• _WHAT THIS TASK INVOLVES_:
Identify every line of the material below that contains the string "height", and copy each such line in full.

——

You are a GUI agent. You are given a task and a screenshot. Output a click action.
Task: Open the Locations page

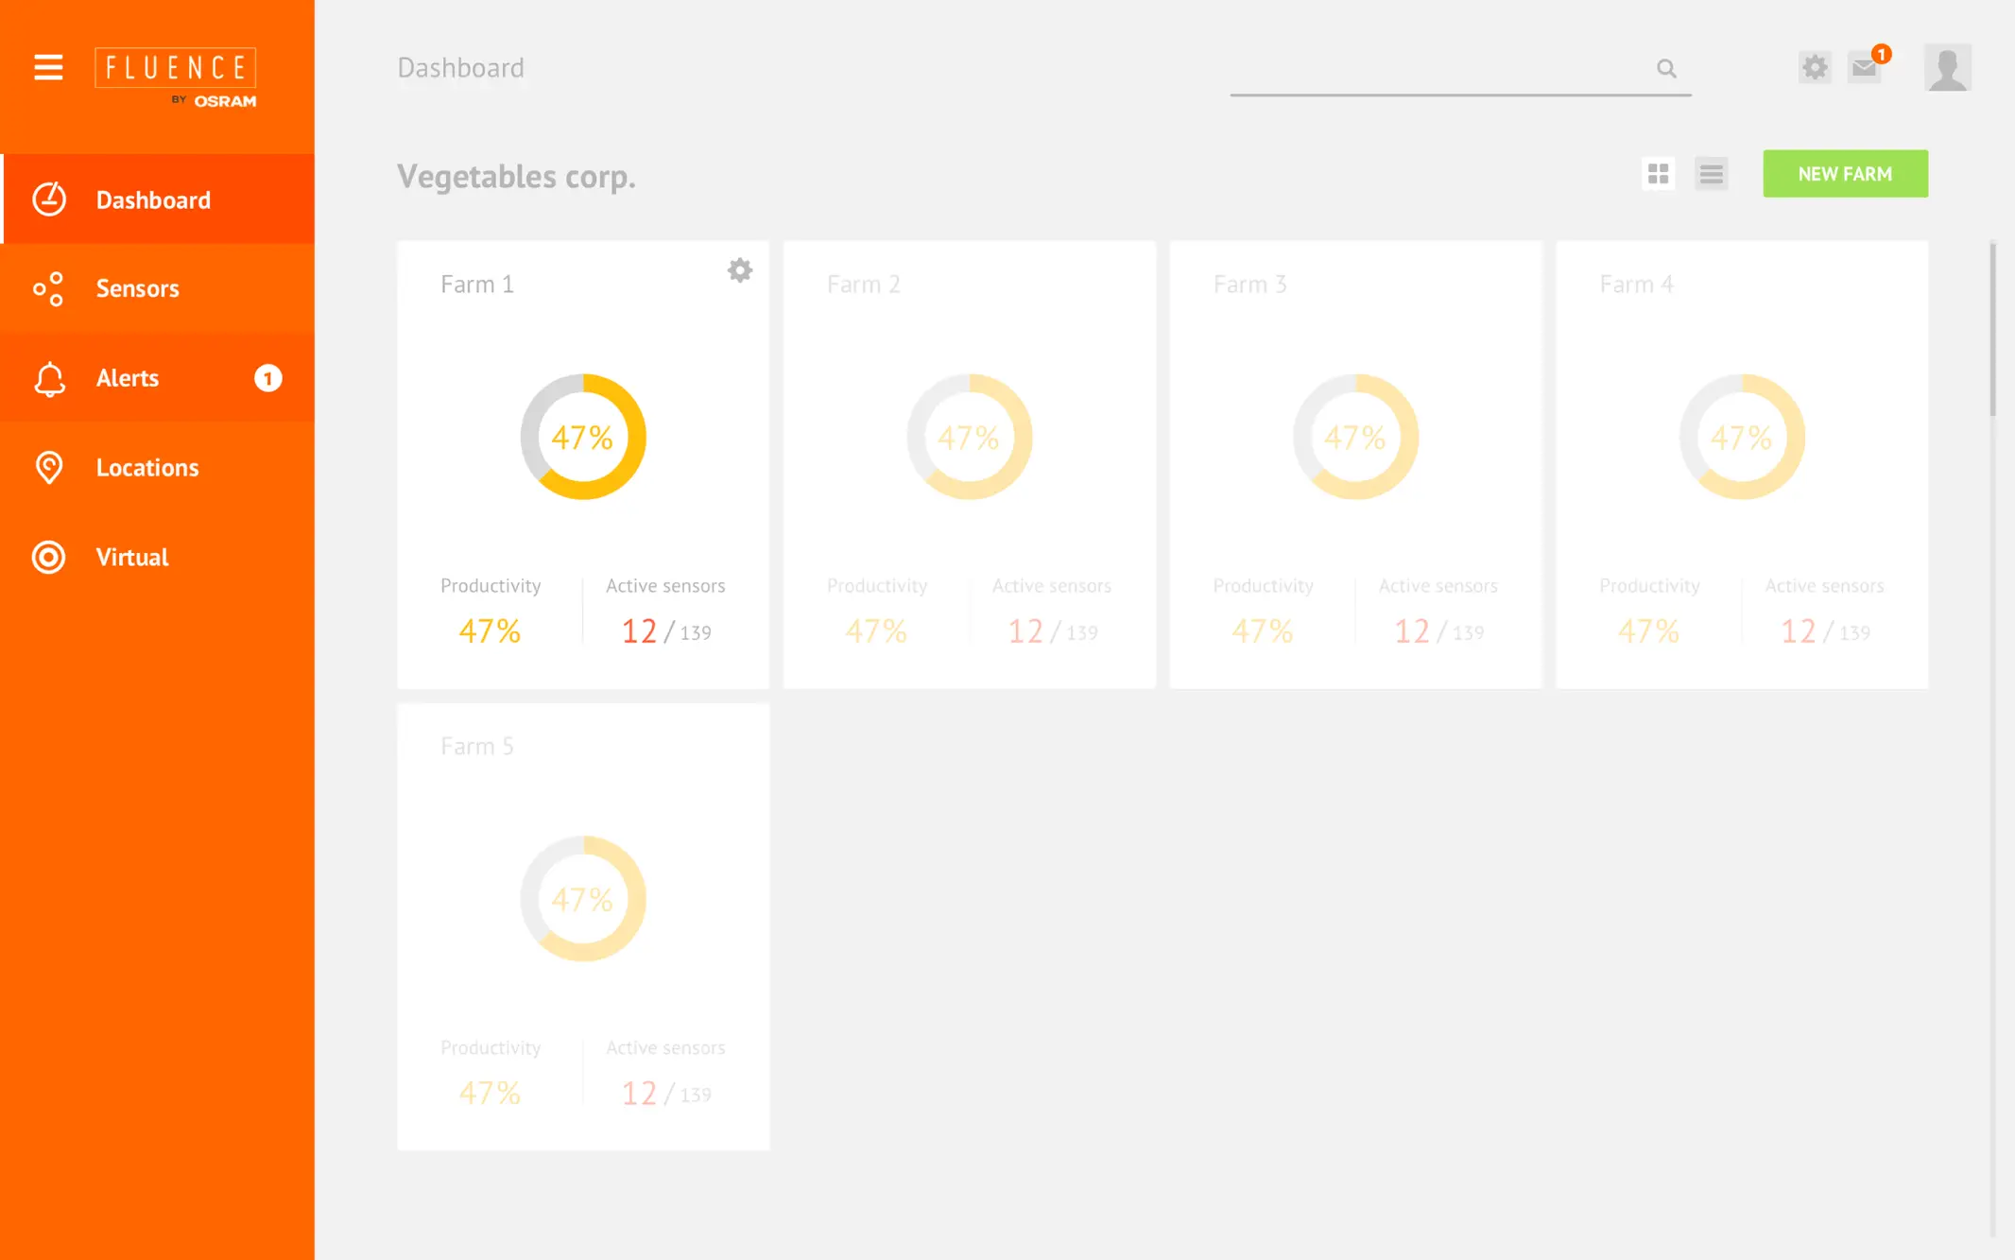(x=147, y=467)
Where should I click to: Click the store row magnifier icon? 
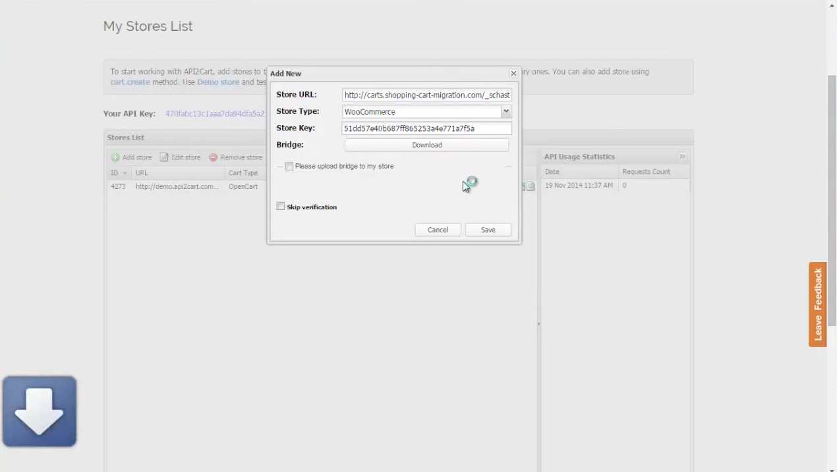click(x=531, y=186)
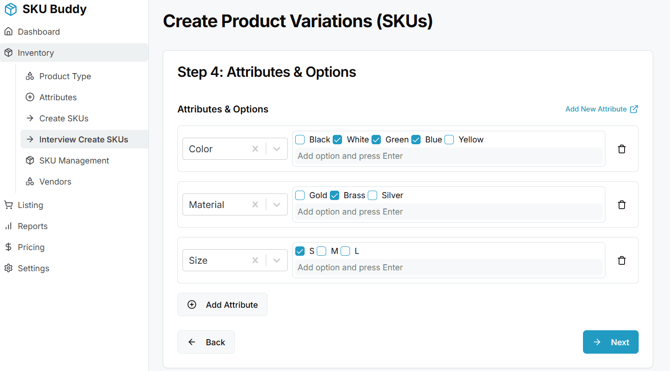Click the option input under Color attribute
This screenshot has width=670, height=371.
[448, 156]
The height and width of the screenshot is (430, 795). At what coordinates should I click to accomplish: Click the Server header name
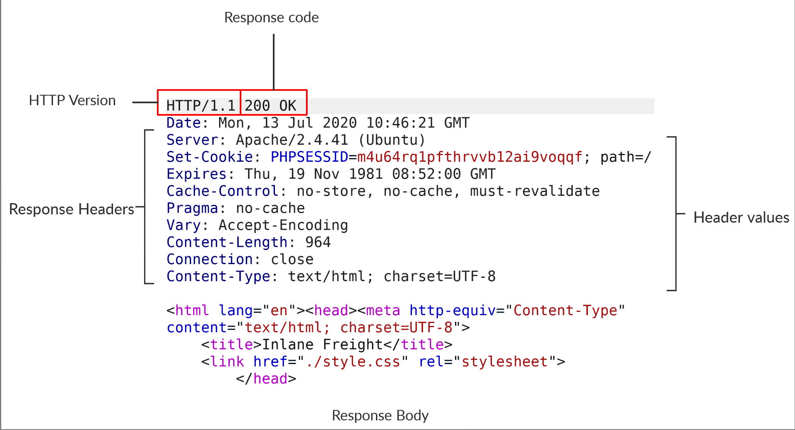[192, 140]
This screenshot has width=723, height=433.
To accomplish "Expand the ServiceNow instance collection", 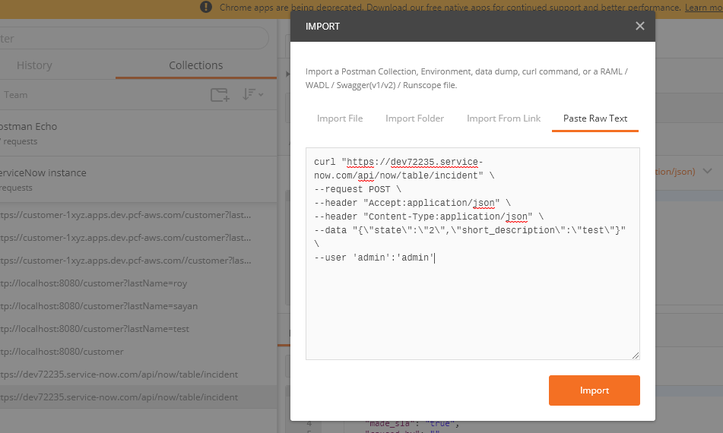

——

• _ANSWER TO THE EXERCISE_:
This screenshot has width=670, height=371.
The height and width of the screenshot is (430, 795). At what coordinates should I click to accomplish: Click the Server header name
This screenshot has width=723, height=433.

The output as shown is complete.